Work order:
Copy exactly the lines starting at the one that contains "Viewport: 681px width, 1341px height." and running through the end of the material below. Exclude any pictures.
'''
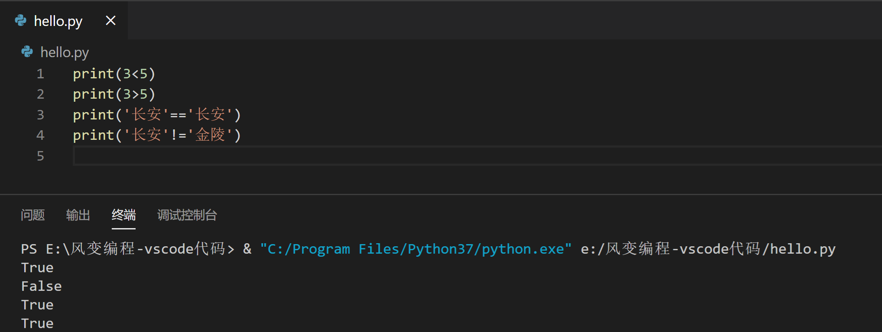
Task: Select the hello.py editor tab title
Action: coord(58,21)
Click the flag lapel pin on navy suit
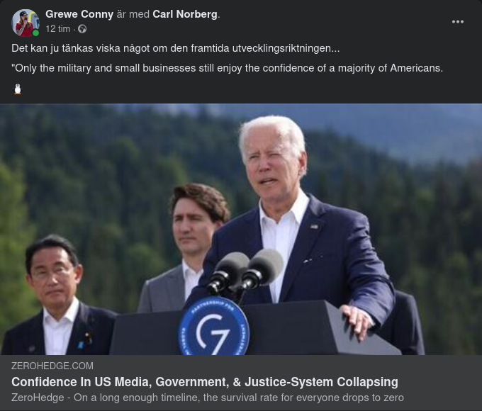The image size is (482, 411). (314, 227)
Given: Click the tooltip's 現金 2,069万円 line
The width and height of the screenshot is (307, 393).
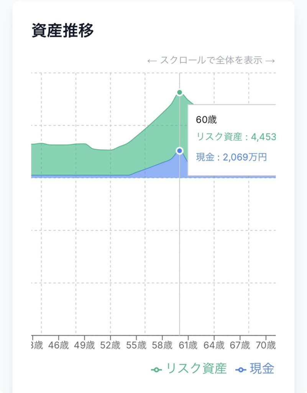Looking at the screenshot, I should 231,157.
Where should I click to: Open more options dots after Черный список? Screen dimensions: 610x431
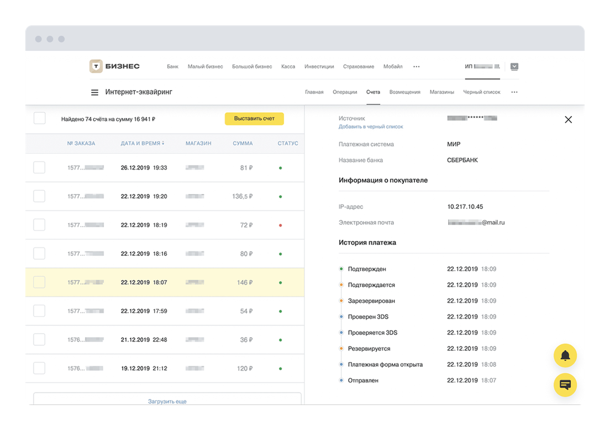(x=514, y=92)
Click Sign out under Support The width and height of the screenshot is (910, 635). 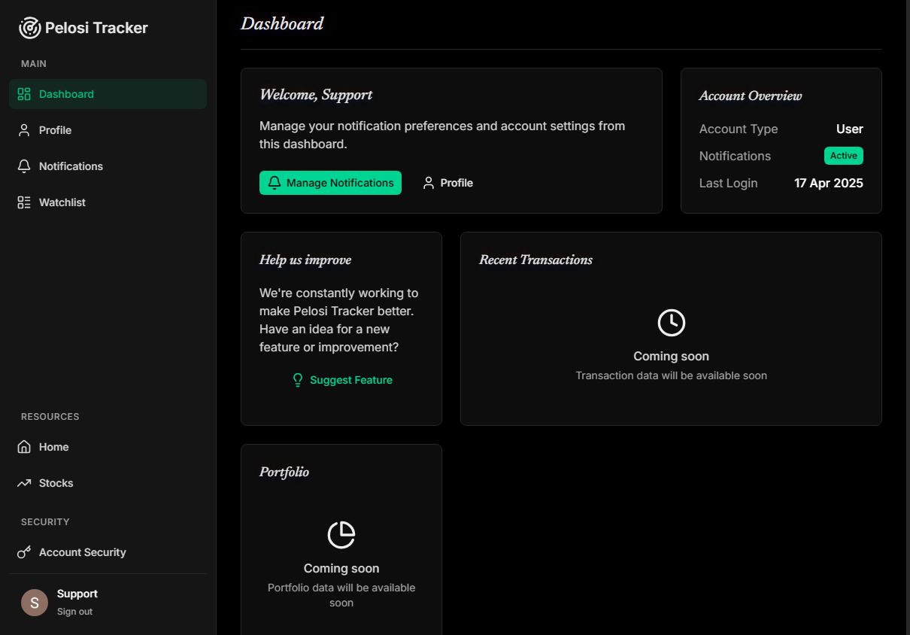coord(74,611)
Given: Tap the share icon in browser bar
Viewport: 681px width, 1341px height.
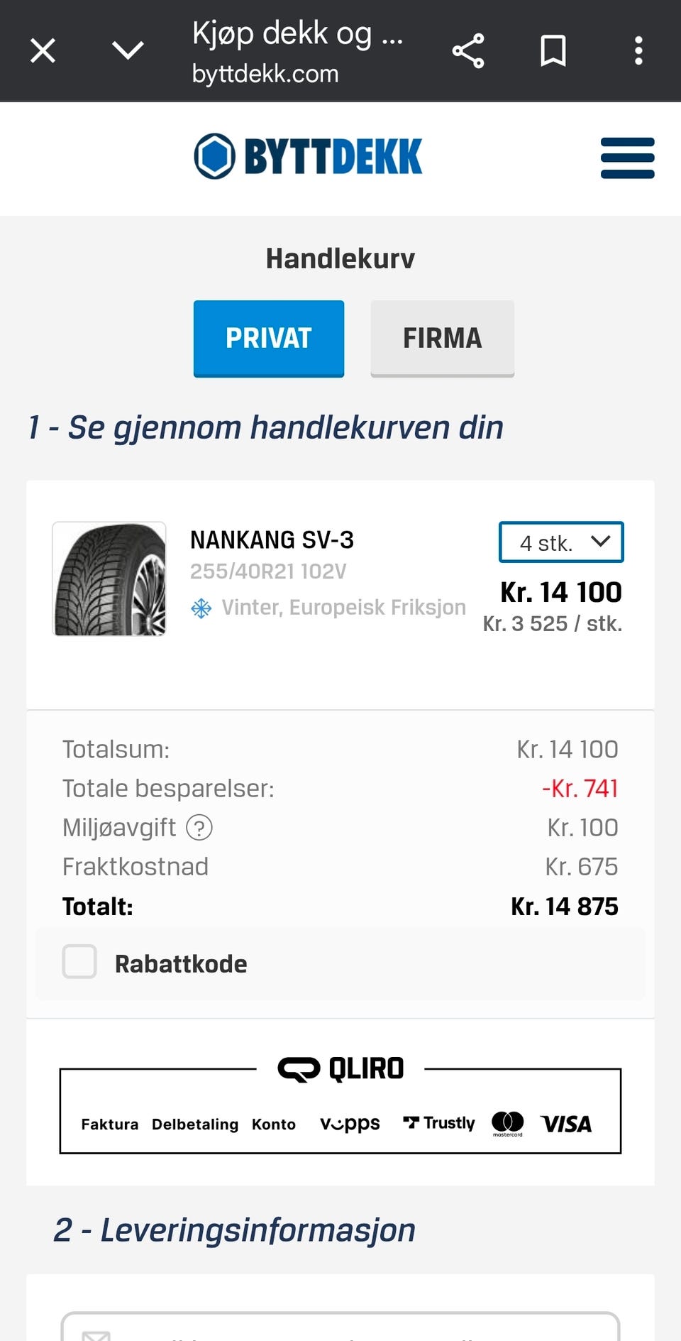Looking at the screenshot, I should click(468, 50).
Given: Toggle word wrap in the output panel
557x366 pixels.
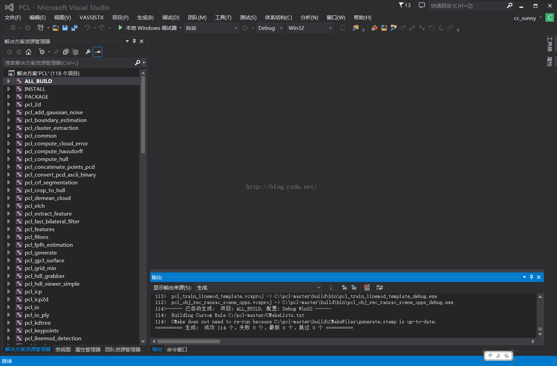Looking at the screenshot, I should tap(379, 287).
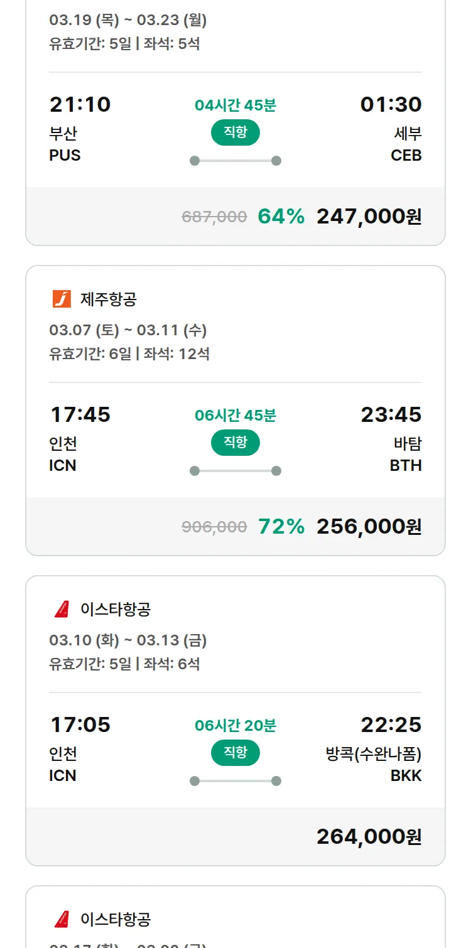Select the 247,000원 Busan to Cebu fare

369,217
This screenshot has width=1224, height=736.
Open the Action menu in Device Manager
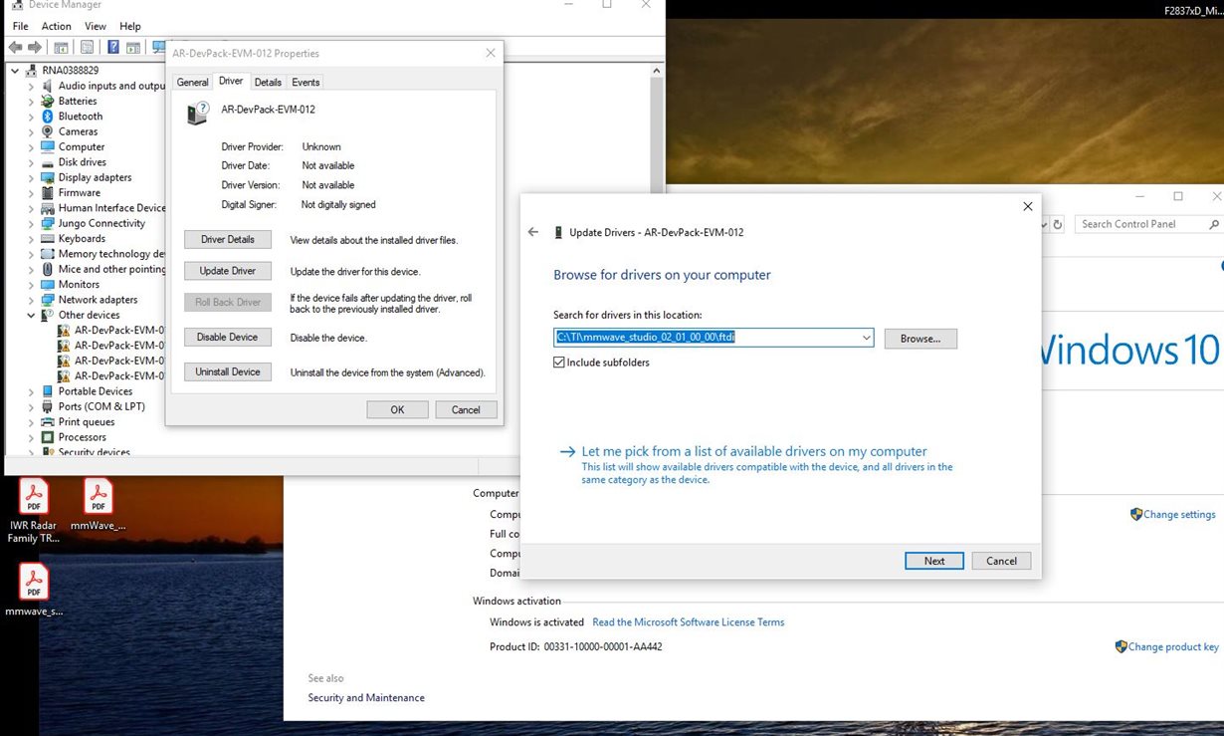56,26
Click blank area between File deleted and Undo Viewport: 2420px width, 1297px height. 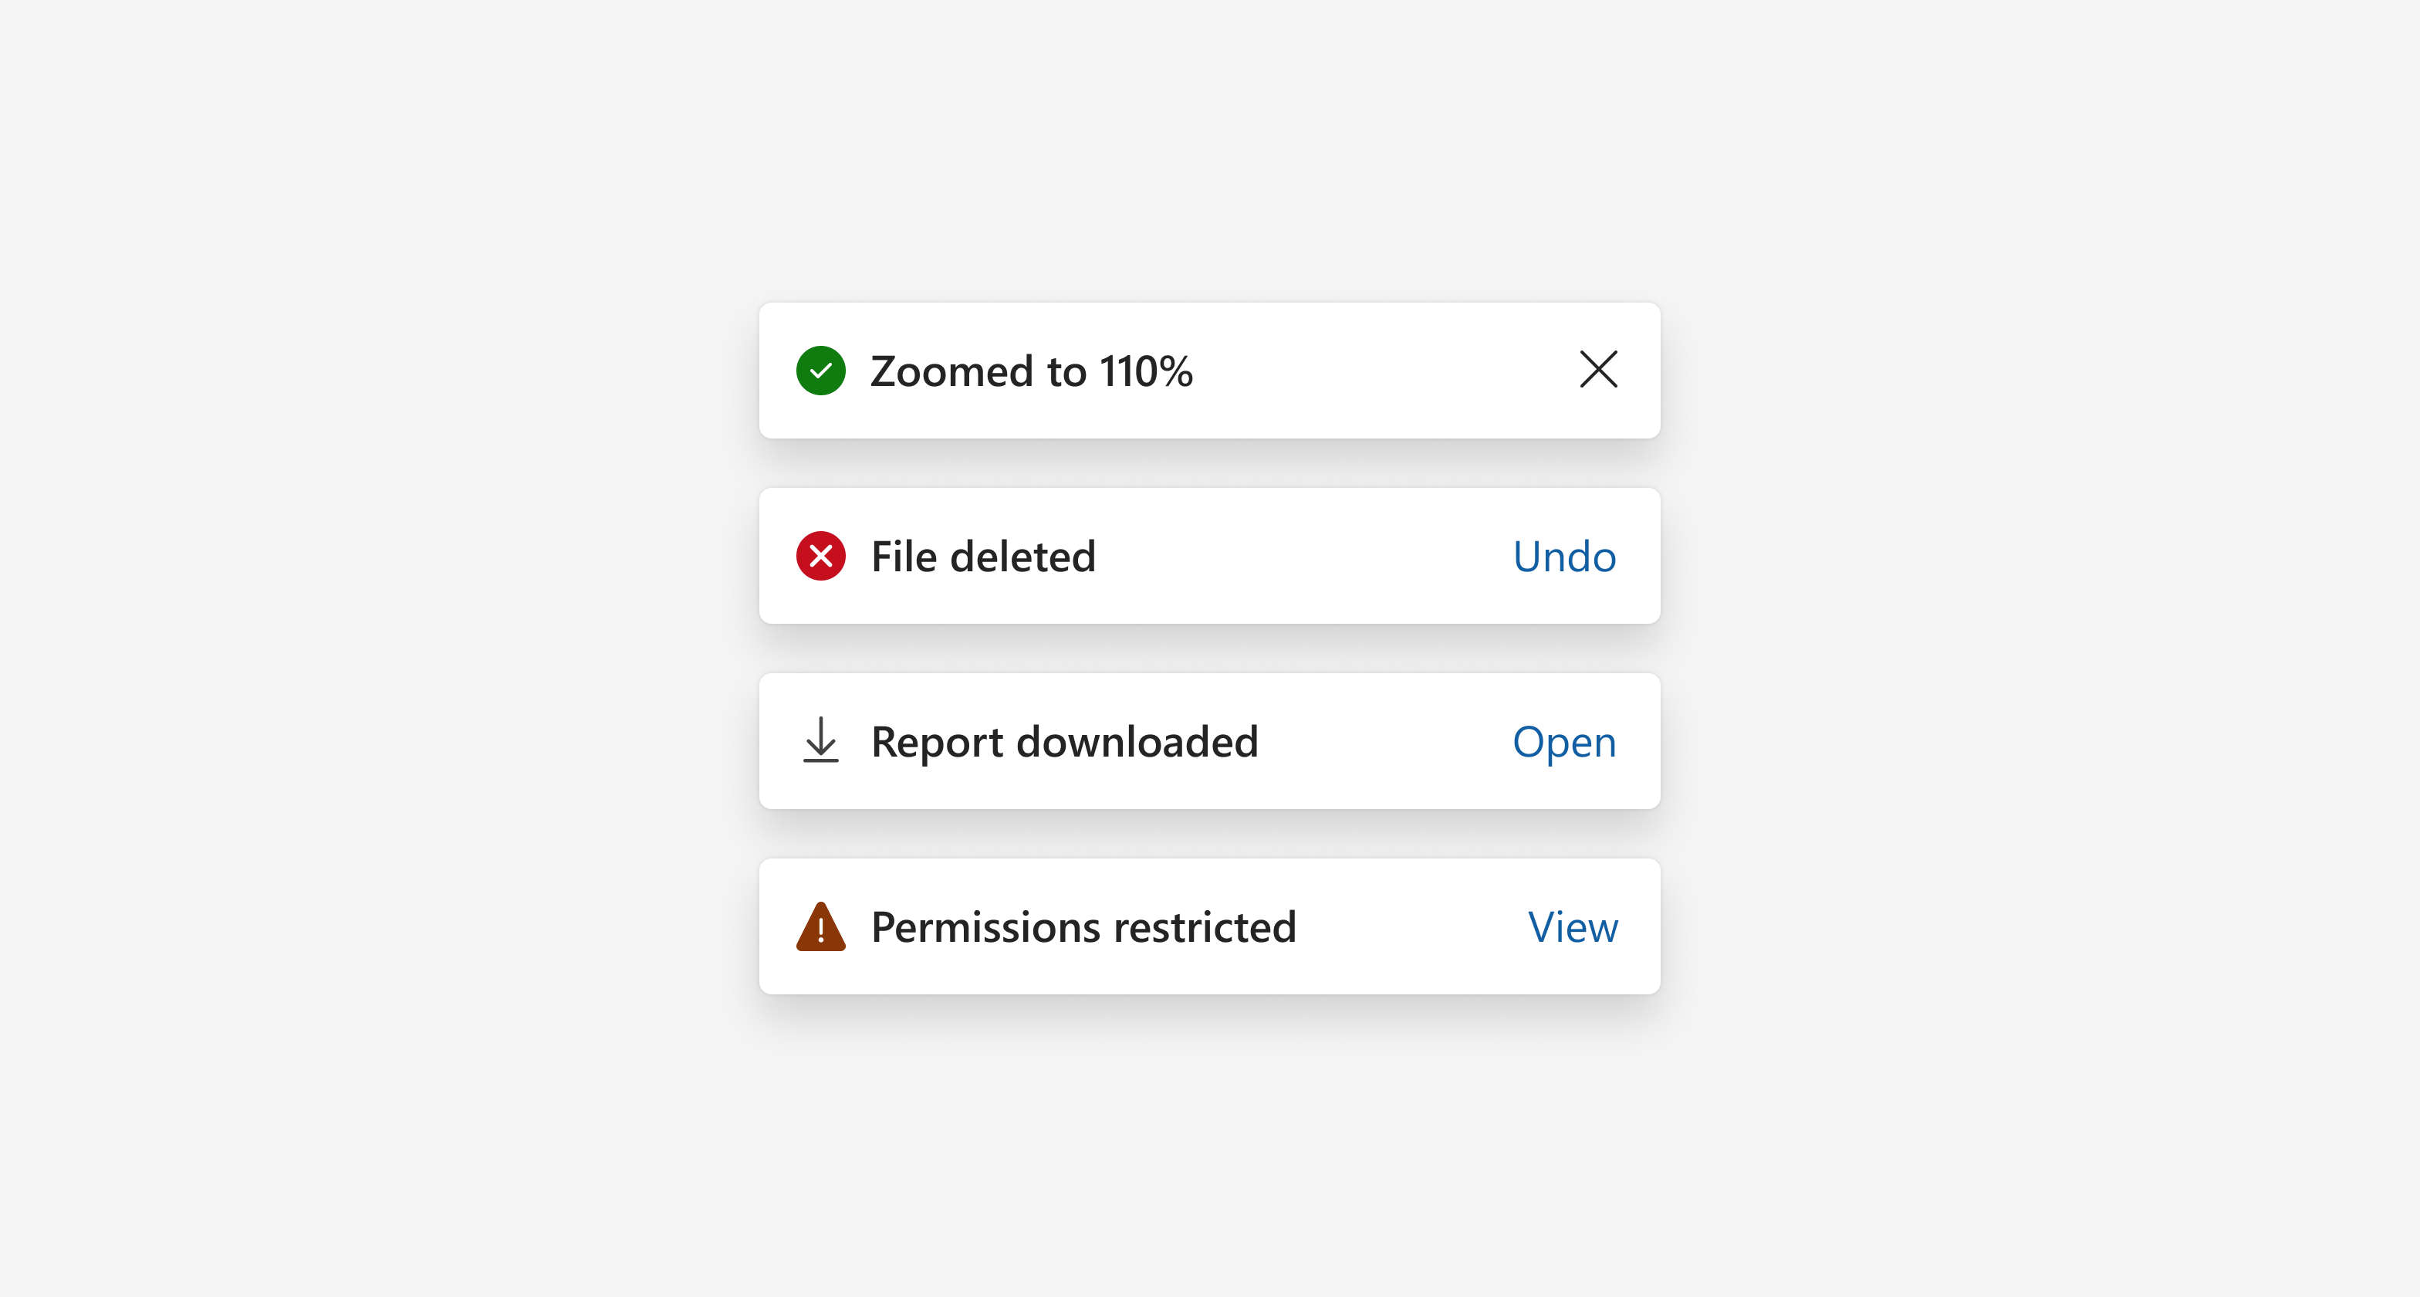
'''
Response to the exercise:
Viewport: 681px width, 1341px height.
Looking at the screenshot, I should click(468, 50).
Given: Toggle word wrap in the output panel
557x366 pixels.
Looking at the screenshot, I should tap(379, 287).
Select the 247,000원 Busan to Cebu fare

369,217
This screenshot has width=1224, height=736.
Open the Action menu in Device Manager
56,26
Click blank area between File deleted and Undo Viewport: 2420px width, 1297px height. 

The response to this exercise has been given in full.